┏━━

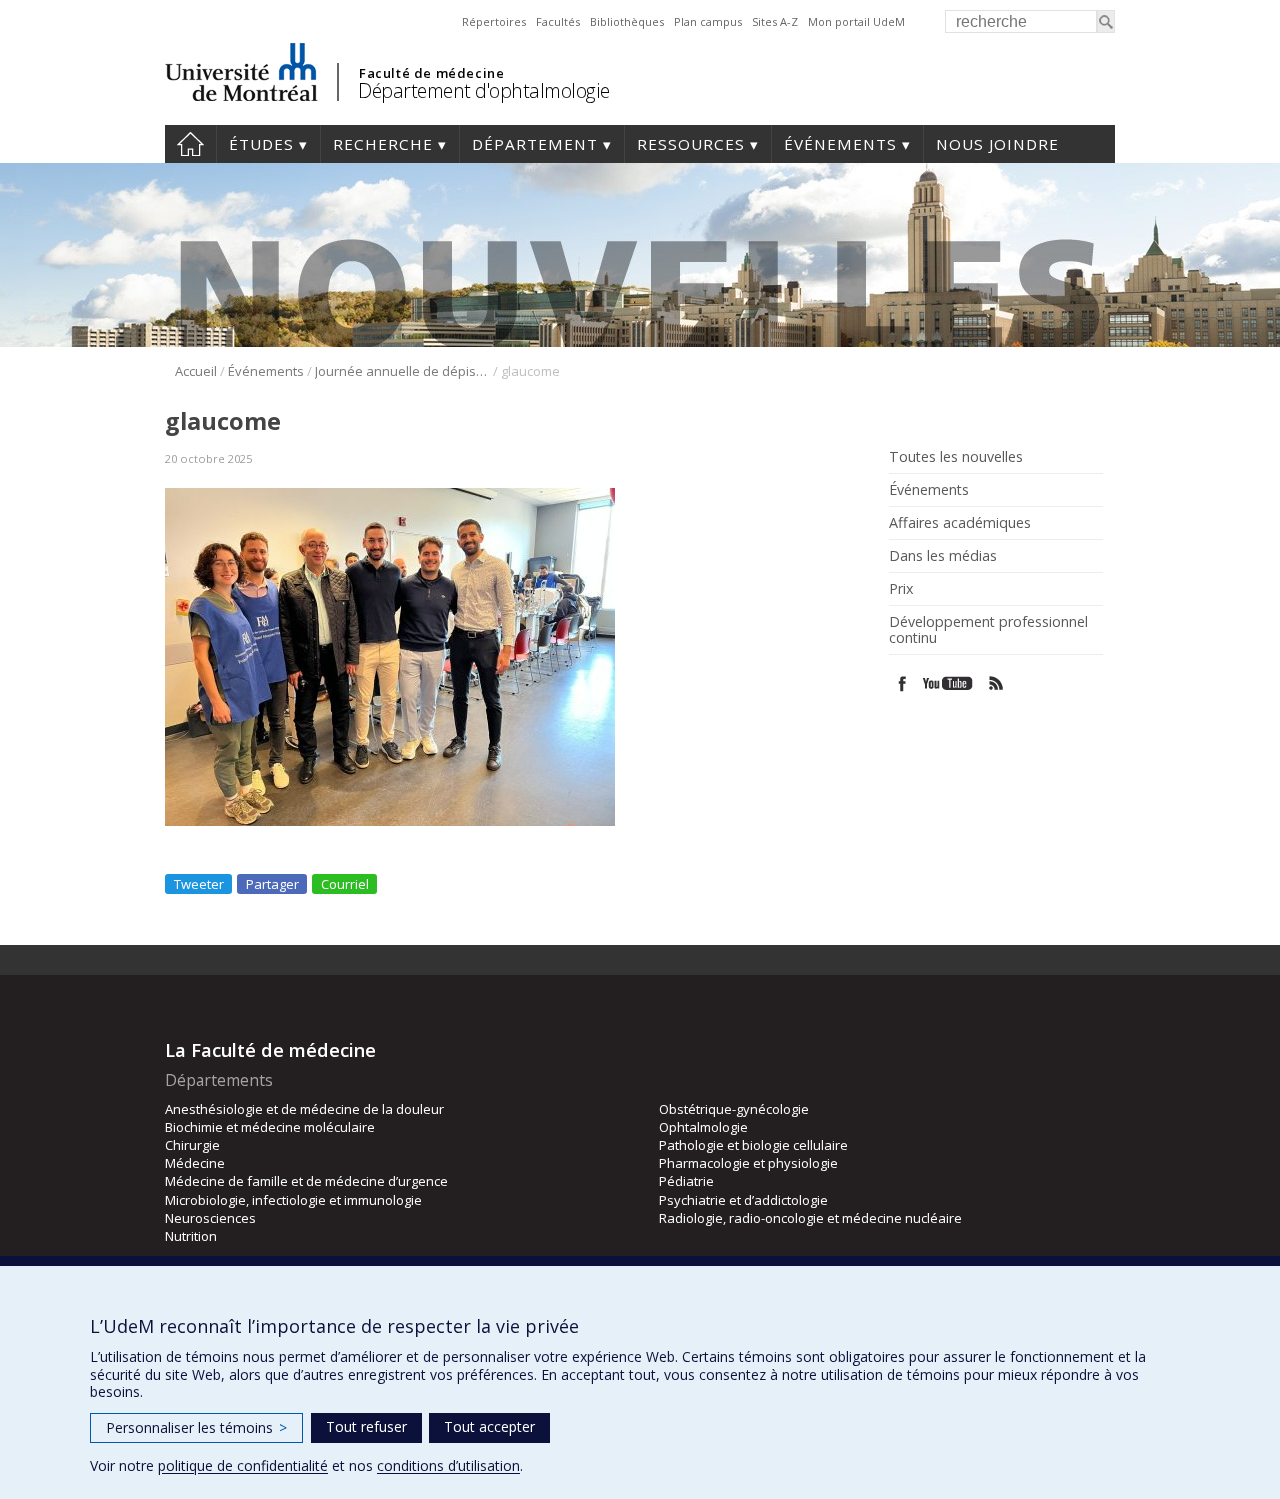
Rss (996, 683)
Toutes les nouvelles (956, 457)
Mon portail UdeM (856, 21)
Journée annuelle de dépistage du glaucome (402, 371)
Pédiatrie (686, 1181)
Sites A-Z (775, 21)
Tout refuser (366, 1426)
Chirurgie (192, 1145)
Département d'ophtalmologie (484, 90)
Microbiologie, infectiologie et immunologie (293, 1200)
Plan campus (708, 21)
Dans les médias (943, 556)
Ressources (691, 144)
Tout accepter (489, 1426)
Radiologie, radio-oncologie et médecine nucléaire (810, 1218)
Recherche (383, 144)
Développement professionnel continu (988, 630)
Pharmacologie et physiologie (748, 1163)
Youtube (949, 683)
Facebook (902, 683)
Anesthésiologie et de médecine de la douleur (304, 1109)
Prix (901, 589)
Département (535, 144)
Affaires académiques (960, 523)
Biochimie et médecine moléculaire (270, 1127)
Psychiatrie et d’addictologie (743, 1200)
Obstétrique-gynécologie (734, 1109)
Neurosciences (210, 1218)
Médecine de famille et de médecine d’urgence (306, 1181)
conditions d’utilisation (448, 1465)
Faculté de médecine (431, 73)
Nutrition (191, 1236)
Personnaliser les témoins (196, 1427)
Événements (840, 144)
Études (261, 144)
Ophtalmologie (703, 1127)
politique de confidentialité (243, 1465)
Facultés (558, 21)
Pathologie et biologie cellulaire (753, 1145)
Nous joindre (997, 144)
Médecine (195, 1163)
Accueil (190, 144)
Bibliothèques (627, 21)
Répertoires (494, 21)
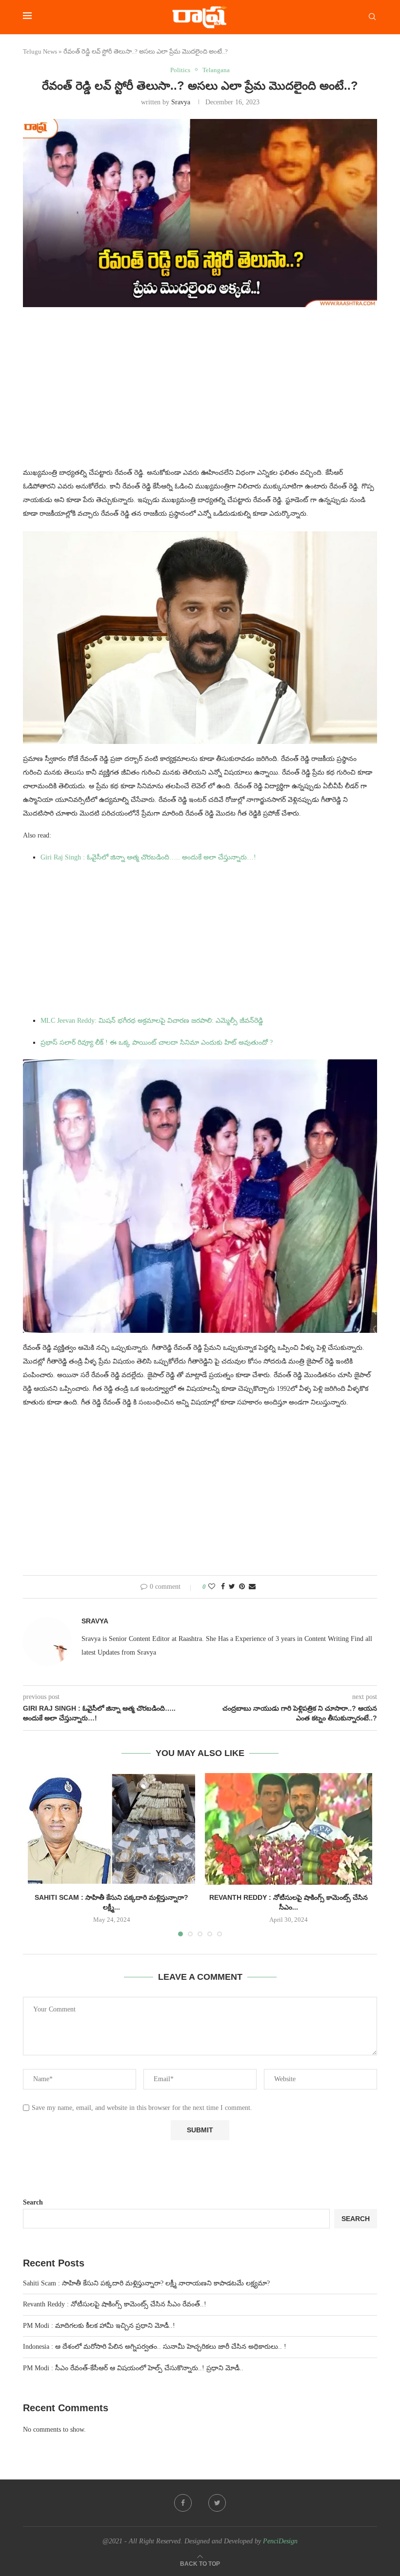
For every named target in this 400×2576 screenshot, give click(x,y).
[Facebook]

┗━━

### Instructions for the task
Copy out all the records again, swapping "Nous joindre" for "Contactez-nous" and keeping everything else the same, but leave out the pictures.

### Output of the exercise
Rss (996, 683)
Toutes les nouvelles (956, 457)
Mon portail UdeM (856, 21)
Journée annuelle de dépistage du glaucome (402, 371)
Pédiatrie (686, 1181)
Sites A-Z (775, 21)
Tout refuser (366, 1426)
Chirurgie (192, 1145)
Département d'ophtalmologie (484, 90)
Microbiologie, infectiologie et immunologie (293, 1200)
Plan campus (708, 21)
Dans les médias (943, 556)
Ressources (691, 144)
Tout accepter (489, 1426)
Radiologie, radio-oncologie et médecine nucléaire (810, 1218)
Recherche (383, 144)
Développement professionnel continu (988, 630)
Pharmacologie et physiologie (748, 1163)
Youtube (949, 683)
Facebook (902, 683)
Anesthésiologie et de médecine de la douleur (304, 1109)
Prix (901, 589)
Département (535, 144)
Affaires académiques (960, 523)
Biochimie et médecine moléculaire (270, 1127)
Psychiatrie et d’addictologie (743, 1200)
Obstétrique-gynécologie (734, 1109)
Neurosciences (210, 1218)
Médecine de famille et de médecine d’urgence (306, 1181)
conditions d’utilisation (448, 1465)
Faculté de médecine (431, 73)
Nutrition (191, 1236)
Personnaliser les témoins (196, 1427)
Événements (840, 144)
Études (261, 144)
Ophtalmologie (703, 1127)
politique de confidentialité (243, 1465)
Facultés (558, 21)
Pathologie et biologie cellulaire (753, 1145)
Contactez-nous (997, 144)
Médecine (195, 1163)
Accueil (190, 144)
Bibliothèques (627, 21)
Répertoires (494, 21)
For every named target in this 400×2576 screenshot, give click(x,y).
[Facebook]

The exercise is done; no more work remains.